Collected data

BEGIN

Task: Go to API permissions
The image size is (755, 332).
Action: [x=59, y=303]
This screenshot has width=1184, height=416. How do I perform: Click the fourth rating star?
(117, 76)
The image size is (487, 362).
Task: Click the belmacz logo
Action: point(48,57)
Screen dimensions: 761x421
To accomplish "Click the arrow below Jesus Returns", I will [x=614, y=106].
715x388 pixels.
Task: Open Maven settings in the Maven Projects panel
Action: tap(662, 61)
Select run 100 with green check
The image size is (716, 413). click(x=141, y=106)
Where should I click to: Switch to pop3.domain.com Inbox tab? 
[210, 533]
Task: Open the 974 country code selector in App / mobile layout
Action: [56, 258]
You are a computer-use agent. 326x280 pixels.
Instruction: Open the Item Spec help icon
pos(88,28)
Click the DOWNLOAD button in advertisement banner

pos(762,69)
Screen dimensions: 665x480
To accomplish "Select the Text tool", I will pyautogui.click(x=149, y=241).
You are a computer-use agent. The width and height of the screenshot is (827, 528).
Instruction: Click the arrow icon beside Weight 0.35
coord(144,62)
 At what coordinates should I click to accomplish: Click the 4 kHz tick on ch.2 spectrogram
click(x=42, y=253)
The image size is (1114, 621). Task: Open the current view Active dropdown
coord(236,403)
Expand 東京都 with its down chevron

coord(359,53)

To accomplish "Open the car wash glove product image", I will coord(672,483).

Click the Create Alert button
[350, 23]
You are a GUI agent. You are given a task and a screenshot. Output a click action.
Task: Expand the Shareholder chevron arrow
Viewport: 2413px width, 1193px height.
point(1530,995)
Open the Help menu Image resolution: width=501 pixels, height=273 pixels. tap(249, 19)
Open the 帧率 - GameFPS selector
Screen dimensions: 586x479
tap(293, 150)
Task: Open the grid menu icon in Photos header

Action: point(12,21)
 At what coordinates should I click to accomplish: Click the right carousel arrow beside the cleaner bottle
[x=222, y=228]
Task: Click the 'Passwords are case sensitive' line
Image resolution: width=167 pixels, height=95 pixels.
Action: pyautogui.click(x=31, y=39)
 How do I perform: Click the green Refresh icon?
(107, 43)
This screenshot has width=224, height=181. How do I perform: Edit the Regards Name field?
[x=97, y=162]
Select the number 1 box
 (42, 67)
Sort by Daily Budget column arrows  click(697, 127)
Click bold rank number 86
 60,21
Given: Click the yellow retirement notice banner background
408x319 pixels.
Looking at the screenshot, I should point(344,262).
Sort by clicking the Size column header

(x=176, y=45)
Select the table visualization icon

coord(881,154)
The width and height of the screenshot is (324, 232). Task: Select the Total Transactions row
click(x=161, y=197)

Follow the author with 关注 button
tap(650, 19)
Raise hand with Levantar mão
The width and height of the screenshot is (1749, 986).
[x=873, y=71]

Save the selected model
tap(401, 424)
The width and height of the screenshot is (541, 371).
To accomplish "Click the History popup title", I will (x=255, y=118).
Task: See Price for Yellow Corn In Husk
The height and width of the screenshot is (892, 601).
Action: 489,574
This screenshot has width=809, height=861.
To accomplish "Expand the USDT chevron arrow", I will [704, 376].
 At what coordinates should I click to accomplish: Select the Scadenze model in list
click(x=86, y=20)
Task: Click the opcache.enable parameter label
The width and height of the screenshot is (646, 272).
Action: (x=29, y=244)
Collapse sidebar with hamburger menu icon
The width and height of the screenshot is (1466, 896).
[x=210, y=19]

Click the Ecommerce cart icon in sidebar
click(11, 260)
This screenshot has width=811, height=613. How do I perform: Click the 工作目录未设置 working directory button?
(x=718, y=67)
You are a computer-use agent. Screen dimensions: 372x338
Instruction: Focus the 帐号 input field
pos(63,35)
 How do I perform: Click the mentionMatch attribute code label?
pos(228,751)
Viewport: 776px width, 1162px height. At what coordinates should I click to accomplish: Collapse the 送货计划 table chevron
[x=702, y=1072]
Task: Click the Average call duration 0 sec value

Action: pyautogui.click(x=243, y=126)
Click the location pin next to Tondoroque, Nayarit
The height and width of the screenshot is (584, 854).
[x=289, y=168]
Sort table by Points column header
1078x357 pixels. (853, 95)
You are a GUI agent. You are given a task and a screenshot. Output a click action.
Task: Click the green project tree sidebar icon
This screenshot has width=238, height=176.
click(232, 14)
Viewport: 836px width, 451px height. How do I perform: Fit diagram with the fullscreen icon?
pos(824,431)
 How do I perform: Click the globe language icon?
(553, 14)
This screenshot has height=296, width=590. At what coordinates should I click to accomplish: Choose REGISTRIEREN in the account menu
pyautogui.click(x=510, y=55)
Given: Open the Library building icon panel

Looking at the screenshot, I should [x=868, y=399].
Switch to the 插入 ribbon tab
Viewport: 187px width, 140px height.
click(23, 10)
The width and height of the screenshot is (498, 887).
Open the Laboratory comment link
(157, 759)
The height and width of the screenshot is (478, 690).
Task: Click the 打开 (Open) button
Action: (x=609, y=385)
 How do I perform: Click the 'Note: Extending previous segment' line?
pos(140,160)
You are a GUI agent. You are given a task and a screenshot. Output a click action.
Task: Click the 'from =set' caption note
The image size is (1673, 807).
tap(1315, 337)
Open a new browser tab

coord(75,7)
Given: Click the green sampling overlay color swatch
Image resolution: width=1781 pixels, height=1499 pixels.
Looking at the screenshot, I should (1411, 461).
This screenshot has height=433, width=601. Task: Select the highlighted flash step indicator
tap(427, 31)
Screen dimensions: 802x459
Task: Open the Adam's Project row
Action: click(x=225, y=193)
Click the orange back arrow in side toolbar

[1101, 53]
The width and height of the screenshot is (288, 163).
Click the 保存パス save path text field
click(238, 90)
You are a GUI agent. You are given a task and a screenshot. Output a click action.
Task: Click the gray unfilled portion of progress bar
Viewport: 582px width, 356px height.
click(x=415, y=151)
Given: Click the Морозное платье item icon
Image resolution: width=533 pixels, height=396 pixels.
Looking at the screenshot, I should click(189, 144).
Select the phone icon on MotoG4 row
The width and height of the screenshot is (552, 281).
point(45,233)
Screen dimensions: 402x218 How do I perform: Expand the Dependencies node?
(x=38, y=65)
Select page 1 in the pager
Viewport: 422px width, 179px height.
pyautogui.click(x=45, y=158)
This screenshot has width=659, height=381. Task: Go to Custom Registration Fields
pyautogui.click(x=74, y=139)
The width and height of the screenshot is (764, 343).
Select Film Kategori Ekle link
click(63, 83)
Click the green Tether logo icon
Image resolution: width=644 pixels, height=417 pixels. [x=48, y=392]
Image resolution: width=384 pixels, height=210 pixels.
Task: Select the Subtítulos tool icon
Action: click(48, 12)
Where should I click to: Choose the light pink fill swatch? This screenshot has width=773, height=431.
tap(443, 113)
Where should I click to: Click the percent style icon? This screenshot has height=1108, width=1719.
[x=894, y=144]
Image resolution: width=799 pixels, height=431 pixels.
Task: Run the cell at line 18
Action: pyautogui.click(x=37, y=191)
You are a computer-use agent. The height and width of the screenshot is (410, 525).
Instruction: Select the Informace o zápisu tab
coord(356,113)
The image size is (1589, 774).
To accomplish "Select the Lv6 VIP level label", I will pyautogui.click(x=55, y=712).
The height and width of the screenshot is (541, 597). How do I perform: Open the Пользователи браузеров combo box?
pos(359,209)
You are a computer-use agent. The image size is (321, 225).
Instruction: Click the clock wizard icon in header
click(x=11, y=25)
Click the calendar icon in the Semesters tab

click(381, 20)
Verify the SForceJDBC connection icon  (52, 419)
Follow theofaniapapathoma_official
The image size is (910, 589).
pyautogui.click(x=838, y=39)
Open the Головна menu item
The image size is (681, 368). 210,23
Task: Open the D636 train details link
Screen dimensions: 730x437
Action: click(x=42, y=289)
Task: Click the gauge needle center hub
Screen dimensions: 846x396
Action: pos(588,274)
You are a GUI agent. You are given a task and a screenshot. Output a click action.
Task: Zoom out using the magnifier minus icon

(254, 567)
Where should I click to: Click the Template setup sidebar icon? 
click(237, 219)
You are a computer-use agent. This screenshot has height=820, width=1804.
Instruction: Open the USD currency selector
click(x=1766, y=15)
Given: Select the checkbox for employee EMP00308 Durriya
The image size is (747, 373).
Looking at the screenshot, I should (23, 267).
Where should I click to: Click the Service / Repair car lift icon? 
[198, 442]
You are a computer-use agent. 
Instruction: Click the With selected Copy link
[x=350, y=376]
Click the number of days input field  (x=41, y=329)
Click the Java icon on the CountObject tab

END

» **What is being asked**:
With the entries above as the source, set down exactly the lines from the one holding "You are a computer-use agent. This" through the last line, both ends included.

» **Expected answer**:
You are a computer-use agent. This screenshot has height=820, width=1804.
Instruction: Open the USD currency selector
click(x=1766, y=15)
Given: Select the checkbox for employee EMP00308 Durriya
The image size is (747, 373).
Looking at the screenshot, I should (23, 267).
Where should I click to: Click the Service / Repair car lift icon? 
[198, 442]
You are a computer-use agent. 
Instruction: Click the With selected Copy link
[x=350, y=376]
Click the number of days input field  (x=41, y=329)
Click the Java icon on the CountObject tab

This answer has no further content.